Some records:
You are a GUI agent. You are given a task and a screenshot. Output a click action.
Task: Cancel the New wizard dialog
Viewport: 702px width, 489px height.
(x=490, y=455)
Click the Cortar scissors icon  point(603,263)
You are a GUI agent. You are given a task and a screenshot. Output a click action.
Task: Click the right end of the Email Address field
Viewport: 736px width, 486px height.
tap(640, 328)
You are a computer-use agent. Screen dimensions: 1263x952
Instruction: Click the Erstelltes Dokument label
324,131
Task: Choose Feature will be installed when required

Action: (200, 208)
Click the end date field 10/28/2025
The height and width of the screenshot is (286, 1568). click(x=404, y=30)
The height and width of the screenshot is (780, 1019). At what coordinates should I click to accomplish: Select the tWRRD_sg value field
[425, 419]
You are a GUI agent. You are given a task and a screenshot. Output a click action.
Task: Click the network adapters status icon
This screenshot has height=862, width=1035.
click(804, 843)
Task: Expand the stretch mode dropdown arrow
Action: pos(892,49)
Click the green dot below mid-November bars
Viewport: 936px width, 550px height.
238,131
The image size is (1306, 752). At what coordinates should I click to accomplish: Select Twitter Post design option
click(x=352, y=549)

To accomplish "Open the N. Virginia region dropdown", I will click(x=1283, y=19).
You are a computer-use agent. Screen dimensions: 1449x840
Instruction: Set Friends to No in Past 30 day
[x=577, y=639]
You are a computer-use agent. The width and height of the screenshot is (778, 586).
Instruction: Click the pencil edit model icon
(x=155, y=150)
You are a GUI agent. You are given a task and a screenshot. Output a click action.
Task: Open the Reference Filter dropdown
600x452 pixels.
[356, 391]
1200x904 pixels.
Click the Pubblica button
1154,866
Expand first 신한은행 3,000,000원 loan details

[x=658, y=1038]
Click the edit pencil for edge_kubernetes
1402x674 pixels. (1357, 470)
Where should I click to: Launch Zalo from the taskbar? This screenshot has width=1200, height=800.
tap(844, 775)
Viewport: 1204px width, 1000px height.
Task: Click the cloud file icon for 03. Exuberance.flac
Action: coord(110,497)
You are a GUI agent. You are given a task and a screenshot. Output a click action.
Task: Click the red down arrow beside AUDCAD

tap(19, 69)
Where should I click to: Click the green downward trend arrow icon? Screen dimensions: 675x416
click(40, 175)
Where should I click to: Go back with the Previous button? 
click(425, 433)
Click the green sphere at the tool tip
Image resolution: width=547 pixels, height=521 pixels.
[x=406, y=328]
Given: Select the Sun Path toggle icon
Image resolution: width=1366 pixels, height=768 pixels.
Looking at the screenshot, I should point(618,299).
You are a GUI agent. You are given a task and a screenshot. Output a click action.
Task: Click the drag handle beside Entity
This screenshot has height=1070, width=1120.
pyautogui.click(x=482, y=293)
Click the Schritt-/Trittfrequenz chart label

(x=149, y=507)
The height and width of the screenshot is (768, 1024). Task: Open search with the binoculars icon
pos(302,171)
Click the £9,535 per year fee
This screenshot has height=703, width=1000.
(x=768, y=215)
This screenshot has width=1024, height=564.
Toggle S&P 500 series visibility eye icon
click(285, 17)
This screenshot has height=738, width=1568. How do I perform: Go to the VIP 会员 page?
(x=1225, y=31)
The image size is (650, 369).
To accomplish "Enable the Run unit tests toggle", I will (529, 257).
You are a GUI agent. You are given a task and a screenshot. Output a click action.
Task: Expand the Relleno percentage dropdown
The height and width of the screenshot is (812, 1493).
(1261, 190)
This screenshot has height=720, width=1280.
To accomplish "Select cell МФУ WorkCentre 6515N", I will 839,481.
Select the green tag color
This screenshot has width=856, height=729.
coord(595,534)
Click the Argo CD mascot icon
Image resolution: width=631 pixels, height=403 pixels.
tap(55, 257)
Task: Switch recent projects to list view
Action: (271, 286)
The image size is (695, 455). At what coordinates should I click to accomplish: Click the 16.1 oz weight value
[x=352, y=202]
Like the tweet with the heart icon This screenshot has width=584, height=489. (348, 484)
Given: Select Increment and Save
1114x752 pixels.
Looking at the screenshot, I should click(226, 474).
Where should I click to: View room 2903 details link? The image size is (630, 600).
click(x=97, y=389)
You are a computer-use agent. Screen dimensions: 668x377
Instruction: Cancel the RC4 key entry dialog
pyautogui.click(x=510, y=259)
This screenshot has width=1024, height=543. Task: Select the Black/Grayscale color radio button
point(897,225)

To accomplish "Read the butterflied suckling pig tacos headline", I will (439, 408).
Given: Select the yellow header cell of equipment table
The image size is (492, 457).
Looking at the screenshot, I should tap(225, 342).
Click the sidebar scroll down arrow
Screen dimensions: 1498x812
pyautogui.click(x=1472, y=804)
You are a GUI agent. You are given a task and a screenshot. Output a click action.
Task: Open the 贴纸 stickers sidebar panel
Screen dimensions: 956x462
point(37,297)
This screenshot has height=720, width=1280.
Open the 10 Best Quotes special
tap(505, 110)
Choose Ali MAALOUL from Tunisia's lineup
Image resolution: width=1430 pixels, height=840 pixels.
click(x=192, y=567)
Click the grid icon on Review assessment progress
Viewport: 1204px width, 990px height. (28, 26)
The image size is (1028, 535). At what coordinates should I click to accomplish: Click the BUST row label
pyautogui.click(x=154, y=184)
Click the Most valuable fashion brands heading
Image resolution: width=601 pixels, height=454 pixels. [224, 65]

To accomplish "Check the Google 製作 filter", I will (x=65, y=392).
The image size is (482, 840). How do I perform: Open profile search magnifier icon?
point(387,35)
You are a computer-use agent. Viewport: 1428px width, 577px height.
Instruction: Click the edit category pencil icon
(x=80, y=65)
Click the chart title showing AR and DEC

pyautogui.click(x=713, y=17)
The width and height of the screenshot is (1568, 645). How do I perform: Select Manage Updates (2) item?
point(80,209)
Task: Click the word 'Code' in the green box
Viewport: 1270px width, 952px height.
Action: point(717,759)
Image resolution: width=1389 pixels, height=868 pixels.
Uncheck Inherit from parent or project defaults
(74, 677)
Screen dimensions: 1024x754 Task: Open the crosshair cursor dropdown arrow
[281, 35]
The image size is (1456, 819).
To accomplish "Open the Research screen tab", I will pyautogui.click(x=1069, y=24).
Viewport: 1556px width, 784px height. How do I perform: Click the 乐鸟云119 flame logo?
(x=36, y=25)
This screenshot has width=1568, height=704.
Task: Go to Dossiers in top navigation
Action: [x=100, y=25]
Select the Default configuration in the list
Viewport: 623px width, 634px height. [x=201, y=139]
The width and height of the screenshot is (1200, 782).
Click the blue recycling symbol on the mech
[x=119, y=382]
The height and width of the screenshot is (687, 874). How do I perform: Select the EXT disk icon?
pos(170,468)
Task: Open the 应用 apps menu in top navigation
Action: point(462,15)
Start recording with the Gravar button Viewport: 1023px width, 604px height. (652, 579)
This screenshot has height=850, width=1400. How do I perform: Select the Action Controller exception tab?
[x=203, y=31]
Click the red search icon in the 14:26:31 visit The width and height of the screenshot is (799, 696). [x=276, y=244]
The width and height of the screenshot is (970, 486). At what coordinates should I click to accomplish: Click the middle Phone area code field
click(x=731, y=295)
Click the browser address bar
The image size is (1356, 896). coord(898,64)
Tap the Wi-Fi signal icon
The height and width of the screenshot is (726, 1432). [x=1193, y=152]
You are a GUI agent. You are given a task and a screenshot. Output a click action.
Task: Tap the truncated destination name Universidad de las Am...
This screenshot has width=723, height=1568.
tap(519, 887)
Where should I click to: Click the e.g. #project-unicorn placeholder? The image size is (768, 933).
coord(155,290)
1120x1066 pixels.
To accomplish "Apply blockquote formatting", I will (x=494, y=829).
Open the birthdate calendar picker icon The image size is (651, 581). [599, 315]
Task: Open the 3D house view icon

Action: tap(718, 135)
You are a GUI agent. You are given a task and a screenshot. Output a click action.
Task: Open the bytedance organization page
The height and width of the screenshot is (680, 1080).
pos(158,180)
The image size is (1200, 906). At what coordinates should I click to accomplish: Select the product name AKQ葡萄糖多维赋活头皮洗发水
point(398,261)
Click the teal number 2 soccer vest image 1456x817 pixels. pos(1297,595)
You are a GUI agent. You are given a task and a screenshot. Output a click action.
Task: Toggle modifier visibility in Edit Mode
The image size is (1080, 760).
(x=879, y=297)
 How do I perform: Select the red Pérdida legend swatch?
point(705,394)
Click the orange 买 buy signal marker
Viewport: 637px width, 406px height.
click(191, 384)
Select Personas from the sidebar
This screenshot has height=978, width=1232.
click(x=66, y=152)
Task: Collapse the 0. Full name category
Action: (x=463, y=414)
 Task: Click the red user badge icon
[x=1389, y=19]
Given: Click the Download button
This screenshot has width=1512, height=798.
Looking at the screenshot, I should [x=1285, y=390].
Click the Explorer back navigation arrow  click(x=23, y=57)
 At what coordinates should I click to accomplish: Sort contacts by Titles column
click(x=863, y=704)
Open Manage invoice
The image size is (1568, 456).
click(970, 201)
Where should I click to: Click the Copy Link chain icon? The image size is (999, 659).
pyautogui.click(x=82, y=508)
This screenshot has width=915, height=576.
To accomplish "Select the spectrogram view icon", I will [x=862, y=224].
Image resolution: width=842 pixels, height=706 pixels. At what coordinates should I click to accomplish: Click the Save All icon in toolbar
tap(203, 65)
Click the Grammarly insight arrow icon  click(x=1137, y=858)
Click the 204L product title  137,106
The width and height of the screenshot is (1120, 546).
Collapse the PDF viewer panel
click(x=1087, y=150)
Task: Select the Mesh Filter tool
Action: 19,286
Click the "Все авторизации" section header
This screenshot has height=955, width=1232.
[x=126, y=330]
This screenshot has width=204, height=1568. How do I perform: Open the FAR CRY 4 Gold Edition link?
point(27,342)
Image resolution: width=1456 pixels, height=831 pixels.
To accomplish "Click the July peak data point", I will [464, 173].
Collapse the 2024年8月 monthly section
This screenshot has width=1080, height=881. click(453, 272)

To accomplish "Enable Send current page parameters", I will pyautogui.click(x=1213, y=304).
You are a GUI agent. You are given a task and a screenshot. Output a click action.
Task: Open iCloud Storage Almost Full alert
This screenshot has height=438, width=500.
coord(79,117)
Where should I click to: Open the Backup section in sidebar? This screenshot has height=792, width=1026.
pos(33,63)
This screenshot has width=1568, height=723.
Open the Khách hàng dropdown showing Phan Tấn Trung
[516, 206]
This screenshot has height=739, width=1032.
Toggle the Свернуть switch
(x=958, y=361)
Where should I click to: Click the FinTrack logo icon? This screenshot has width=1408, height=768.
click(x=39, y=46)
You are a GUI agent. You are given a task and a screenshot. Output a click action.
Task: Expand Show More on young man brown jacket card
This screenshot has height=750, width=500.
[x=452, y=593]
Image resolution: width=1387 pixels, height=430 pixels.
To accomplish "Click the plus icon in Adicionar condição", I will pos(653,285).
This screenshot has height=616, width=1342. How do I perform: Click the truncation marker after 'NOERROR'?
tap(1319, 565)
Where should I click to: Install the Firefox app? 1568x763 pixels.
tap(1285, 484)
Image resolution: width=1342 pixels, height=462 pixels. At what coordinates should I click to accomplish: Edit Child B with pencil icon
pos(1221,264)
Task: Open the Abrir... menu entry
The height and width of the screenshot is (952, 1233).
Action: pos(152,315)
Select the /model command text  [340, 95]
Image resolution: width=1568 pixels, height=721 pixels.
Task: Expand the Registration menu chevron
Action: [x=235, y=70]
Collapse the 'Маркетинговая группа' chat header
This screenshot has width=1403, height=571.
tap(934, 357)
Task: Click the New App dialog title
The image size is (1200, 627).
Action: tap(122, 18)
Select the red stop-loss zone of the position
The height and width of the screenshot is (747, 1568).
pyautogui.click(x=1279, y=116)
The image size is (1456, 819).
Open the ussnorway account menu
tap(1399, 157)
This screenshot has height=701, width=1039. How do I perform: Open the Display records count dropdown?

BRIEF — Convert the records to a numbered list, starting at the line that contains "Select the /model" and ending at the last line of the records, omitting any blank lines.

SOLUTION TO THE PROBLEM —
1. Select the /model command text  [340, 95]
2. Image resolution: width=1568 pixels, height=721 pixels.
3. Task: Expand the Registration menu chevron
4. Action: [x=235, y=70]
5. Collapse the 'Маркетинговая группа' chat header
6. This screenshot has width=1403, height=571.
7. tap(934, 357)
8. Task: Click the New App dialog title
9. The image size is (1200, 627).
10. Action: tap(122, 18)
11. Select the red stop-loss zone of the position
12. The height and width of the screenshot is (747, 1568).
13. pyautogui.click(x=1279, y=116)
14. The image size is (1456, 819).
15. Open the ussnorway account menu
16. tap(1399, 157)
17. This screenshot has height=701, width=1039. How do I perform: Open the Display records count dropdown?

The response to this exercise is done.